Data items
▬▬▬▬▬▬▬▬▬▬

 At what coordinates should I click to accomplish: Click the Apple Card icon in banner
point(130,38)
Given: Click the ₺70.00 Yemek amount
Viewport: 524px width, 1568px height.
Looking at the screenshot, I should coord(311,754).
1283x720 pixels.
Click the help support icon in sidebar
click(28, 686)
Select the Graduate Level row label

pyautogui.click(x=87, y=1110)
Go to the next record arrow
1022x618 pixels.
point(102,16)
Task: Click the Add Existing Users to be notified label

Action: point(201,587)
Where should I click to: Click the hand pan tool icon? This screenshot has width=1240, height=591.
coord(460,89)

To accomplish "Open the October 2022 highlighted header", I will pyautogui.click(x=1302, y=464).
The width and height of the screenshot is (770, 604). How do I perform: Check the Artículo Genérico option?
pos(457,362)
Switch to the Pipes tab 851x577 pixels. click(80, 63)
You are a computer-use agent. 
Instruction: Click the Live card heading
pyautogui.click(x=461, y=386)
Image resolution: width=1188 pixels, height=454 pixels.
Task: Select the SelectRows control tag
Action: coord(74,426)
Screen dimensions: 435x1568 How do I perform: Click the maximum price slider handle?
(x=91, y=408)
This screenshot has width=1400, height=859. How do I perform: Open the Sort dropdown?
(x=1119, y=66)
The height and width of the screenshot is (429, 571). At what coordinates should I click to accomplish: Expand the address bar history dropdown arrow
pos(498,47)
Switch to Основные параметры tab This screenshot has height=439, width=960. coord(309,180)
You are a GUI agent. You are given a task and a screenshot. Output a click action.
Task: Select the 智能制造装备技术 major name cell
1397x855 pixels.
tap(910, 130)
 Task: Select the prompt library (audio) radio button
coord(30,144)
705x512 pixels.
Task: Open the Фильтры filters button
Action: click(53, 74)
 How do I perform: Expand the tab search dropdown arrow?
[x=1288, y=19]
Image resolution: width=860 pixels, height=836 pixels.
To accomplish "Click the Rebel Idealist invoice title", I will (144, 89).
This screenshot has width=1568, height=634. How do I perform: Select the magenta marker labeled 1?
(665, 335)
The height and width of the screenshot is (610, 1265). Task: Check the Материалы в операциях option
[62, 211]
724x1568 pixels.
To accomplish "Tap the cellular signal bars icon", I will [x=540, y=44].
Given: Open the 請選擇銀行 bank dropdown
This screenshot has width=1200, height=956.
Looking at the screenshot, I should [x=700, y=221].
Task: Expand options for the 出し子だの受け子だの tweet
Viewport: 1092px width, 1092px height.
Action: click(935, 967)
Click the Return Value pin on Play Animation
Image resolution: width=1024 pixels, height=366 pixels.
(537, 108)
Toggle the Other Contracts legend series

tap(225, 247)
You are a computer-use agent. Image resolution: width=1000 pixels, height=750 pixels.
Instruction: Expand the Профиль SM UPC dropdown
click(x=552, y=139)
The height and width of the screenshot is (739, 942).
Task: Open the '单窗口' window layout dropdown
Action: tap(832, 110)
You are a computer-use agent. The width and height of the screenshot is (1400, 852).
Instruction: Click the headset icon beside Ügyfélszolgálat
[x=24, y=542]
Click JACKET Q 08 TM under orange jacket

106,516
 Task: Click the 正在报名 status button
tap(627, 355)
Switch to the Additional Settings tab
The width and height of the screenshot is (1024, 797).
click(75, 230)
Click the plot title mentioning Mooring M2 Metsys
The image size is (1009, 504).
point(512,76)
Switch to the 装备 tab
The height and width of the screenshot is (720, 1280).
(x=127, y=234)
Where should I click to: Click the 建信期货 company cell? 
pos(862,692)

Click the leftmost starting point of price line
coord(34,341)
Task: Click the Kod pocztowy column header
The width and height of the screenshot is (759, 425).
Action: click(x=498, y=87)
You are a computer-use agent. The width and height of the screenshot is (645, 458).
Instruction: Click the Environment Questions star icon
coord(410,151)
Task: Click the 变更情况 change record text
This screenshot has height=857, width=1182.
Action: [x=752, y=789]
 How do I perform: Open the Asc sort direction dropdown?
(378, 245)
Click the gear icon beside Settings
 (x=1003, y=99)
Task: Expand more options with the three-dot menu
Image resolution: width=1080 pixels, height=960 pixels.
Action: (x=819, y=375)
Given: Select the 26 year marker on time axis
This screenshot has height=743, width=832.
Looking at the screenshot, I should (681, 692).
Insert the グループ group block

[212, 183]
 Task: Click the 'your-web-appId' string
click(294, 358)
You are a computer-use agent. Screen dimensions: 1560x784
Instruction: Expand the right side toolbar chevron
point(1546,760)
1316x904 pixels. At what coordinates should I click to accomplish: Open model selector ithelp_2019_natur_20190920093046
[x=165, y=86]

▬▬▬▬▬▬▬▬▬▬

## YOUR OBJECTIVE
The entries are to be transcribed exactly, each line in full.

## EXERCISE SOLUTION
 At what coordinates should I click to accomplish: Click the Apple Card icon in banner
point(130,38)
Given: Click the ₺70.00 Yemek amount
Viewport: 524px width, 1568px height.
Looking at the screenshot, I should coord(311,754).
1283x720 pixels.
Click the help support icon in sidebar
click(28, 686)
Select the Graduate Level row label

pyautogui.click(x=87, y=1110)
Go to the next record arrow
1022x618 pixels.
point(102,16)
Task: Click the Add Existing Users to be notified label

Action: point(201,587)
Where should I click to: Click the hand pan tool icon? This screenshot has width=1240, height=591.
coord(460,89)

To accomplish "Open the October 2022 highlighted header", I will pyautogui.click(x=1302, y=464).
The width and height of the screenshot is (770, 604). How do I perform: Check the Artículo Genérico option?
pos(457,362)
Switch to the Pipes tab 851x577 pixels. click(80, 63)
You are a computer-use agent. 
Instruction: Click the Live card heading
pyautogui.click(x=461, y=386)
Image resolution: width=1188 pixels, height=454 pixels.
Task: Select the SelectRows control tag
Action: coord(74,426)
Screen dimensions: 435x1568 How do I perform: Click the maximum price slider handle?
(x=91, y=408)
This screenshot has width=1400, height=859. How do I perform: Open the Sort dropdown?
(x=1119, y=66)
The height and width of the screenshot is (429, 571). At what coordinates should I click to accomplish: Expand the address bar history dropdown arrow
pos(498,47)
Switch to Основные параметры tab This screenshot has height=439, width=960. coord(309,180)
You are a GUI agent. You are given a task and a screenshot. Output a click action.
Task: Select the 智能制造装备技术 major name cell
1397x855 pixels.
tap(910, 130)
 Task: Select the prompt library (audio) radio button
coord(30,144)
705x512 pixels.
Task: Open the Фильтры filters button
Action: click(53, 74)
 How do I perform: Expand the tab search dropdown arrow?
[x=1288, y=19]
Image resolution: width=860 pixels, height=836 pixels.
To accomplish "Click the Rebel Idealist invoice title", I will (144, 89).
This screenshot has width=1568, height=634. How do I perform: Select the magenta marker labeled 1?
(665, 335)
The height and width of the screenshot is (610, 1265). Task: Check the Материалы в операциях option
[62, 211]
724x1568 pixels.
To accomplish "Tap the cellular signal bars icon", I will [x=540, y=44].
Given: Open the 請選擇銀行 bank dropdown
This screenshot has width=1200, height=956.
Looking at the screenshot, I should [x=700, y=221].
Task: Expand options for the 出し子だの受け子だの tweet
Viewport: 1092px width, 1092px height.
Action: click(935, 967)
Click the Return Value pin on Play Animation
Image resolution: width=1024 pixels, height=366 pixels.
(537, 108)
Toggle the Other Contracts legend series

tap(225, 247)
You are a computer-use agent. Image resolution: width=1000 pixels, height=750 pixels.
Instruction: Expand the Профиль SM UPC dropdown
click(x=552, y=139)
The height and width of the screenshot is (739, 942).
Task: Open the '单窗口' window layout dropdown
Action: tap(832, 110)
You are a computer-use agent. The width and height of the screenshot is (1400, 852).
Instruction: Click the headset icon beside Ügyfélszolgálat
[x=24, y=542]
Click JACKET Q 08 TM under orange jacket

106,516
 Task: Click the 正在报名 status button
tap(627, 355)
Switch to the Additional Settings tab
The width and height of the screenshot is (1024, 797).
click(75, 230)
Click the plot title mentioning Mooring M2 Metsys
The image size is (1009, 504).
point(512,76)
Switch to the 装备 tab
The height and width of the screenshot is (720, 1280).
(x=127, y=234)
Where should I click to: Click the 建信期货 company cell? 
pos(862,692)

Click the leftmost starting point of price line
coord(34,341)
Task: Click the Kod pocztowy column header
The width and height of the screenshot is (759, 425).
Action: click(x=498, y=87)
You are a computer-use agent. The width and height of the screenshot is (645, 458).
Instruction: Click the Environment Questions star icon
coord(410,151)
Task: Click the 变更情况 change record text
This screenshot has height=857, width=1182.
Action: [x=752, y=789]
 How do I perform: Open the Asc sort direction dropdown?
(378, 245)
Click the gear icon beside Settings
 (x=1003, y=99)
Task: Expand more options with the three-dot menu
Image resolution: width=1080 pixels, height=960 pixels.
Action: (x=819, y=375)
Given: Select the 26 year marker on time axis
This screenshot has height=743, width=832.
Looking at the screenshot, I should (681, 692).
Insert the グループ group block

[212, 183]
 Task: Click the 'your-web-appId' string
click(294, 358)
You are a computer-use agent. Screen dimensions: 1560x784
Instruction: Expand the right side toolbar chevron
point(1546,760)
1316x904 pixels. At what coordinates should I click to accomplish: Open model selector ithelp_2019_natur_20190920093046
[x=165, y=86]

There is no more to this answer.